Kate invidiously views Sylvia as a threat to her marriage, now that the kids are on their own. She and Greg can finally have time to themselves again, and the last thing Kate wants is another “child” in her life, one who defiantly remains sitting on the couch when Kate tells her to get off.

Yet the friction between them never really rises to the level of serious antagonism, and what is particularly good about Kristan’s thoroughly nuanced performance is that we can understand where Kate is coming from. She has every right to want the love and attention from Greg that Sylvia has usurped. As endearing as Sylvia may be, Kate has her needs, too, both personal and professional, and Kristan realistically portrays Kate’s unhappy frustration.

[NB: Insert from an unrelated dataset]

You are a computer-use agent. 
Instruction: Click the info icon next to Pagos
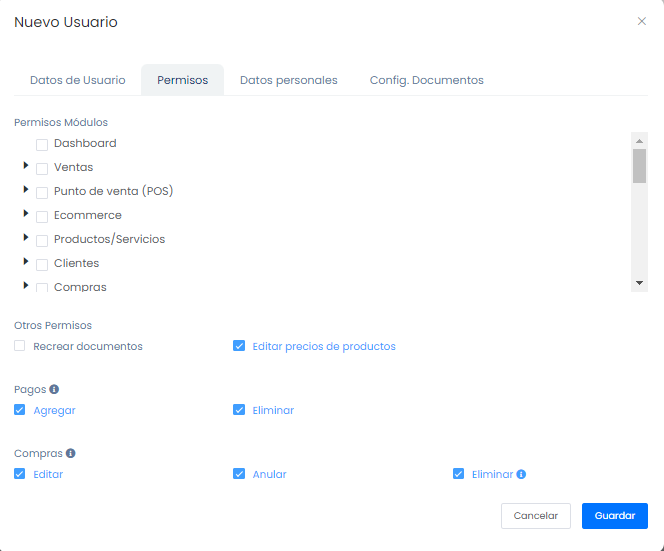point(54,389)
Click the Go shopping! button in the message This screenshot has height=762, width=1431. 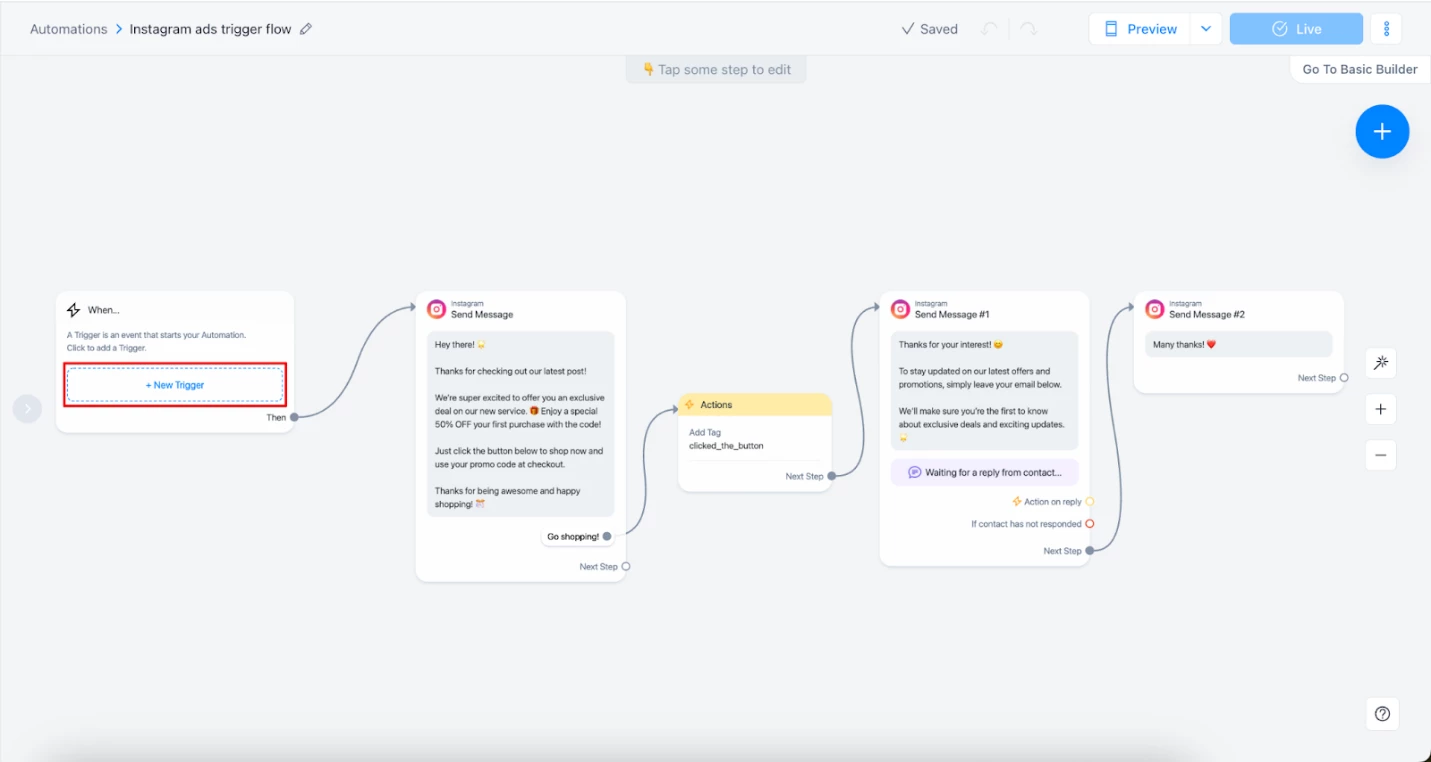pyautogui.click(x=573, y=537)
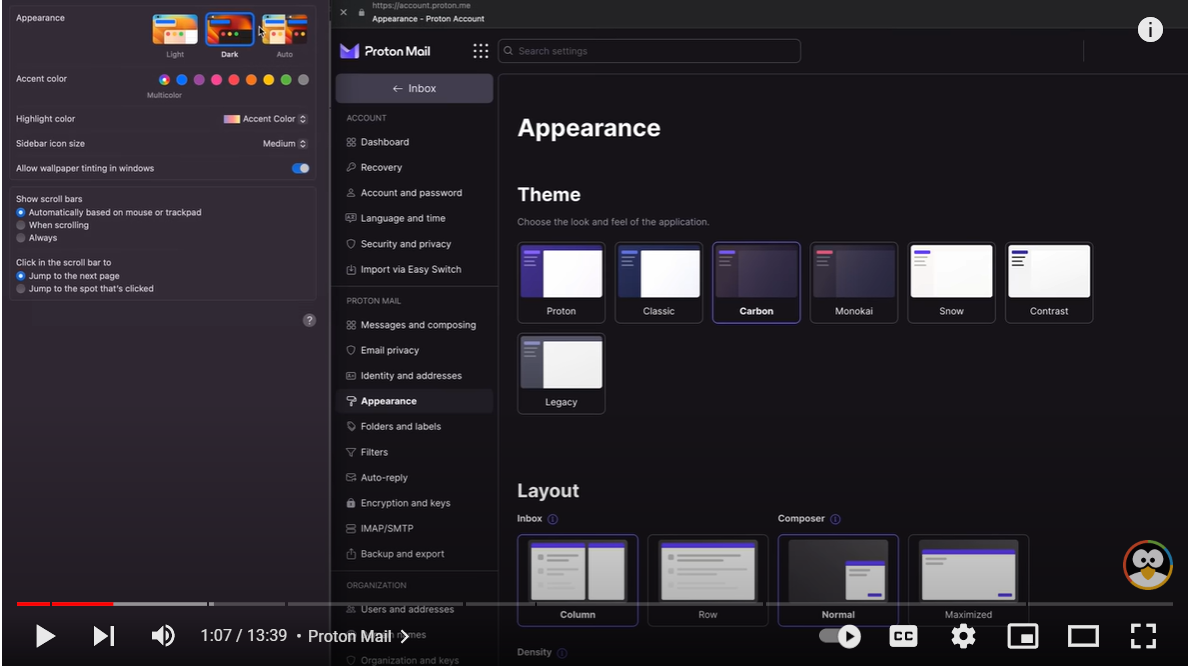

We can commiserate with Kate as perceiving Greg and Sylvia’s bonding as some sort of strange “fling,” one she tries to undermine by teaching Shakespeare overseas, confining Sylvia to a 6-month quarantine.

But we can also side with Greg for embracing Sylvia as an object of rescue.

Darling, for his part, does a terrific job of dealing with the two “women” in his life, the strain of emotional conflict limpidly drawn across his face and heard in his placating voice. He loves his wife and he loves his dog, and he’s having a tough time reconciling the two.

It’s a crazy triangle wonderfully acted by all three and resolved with surprise and poignancy.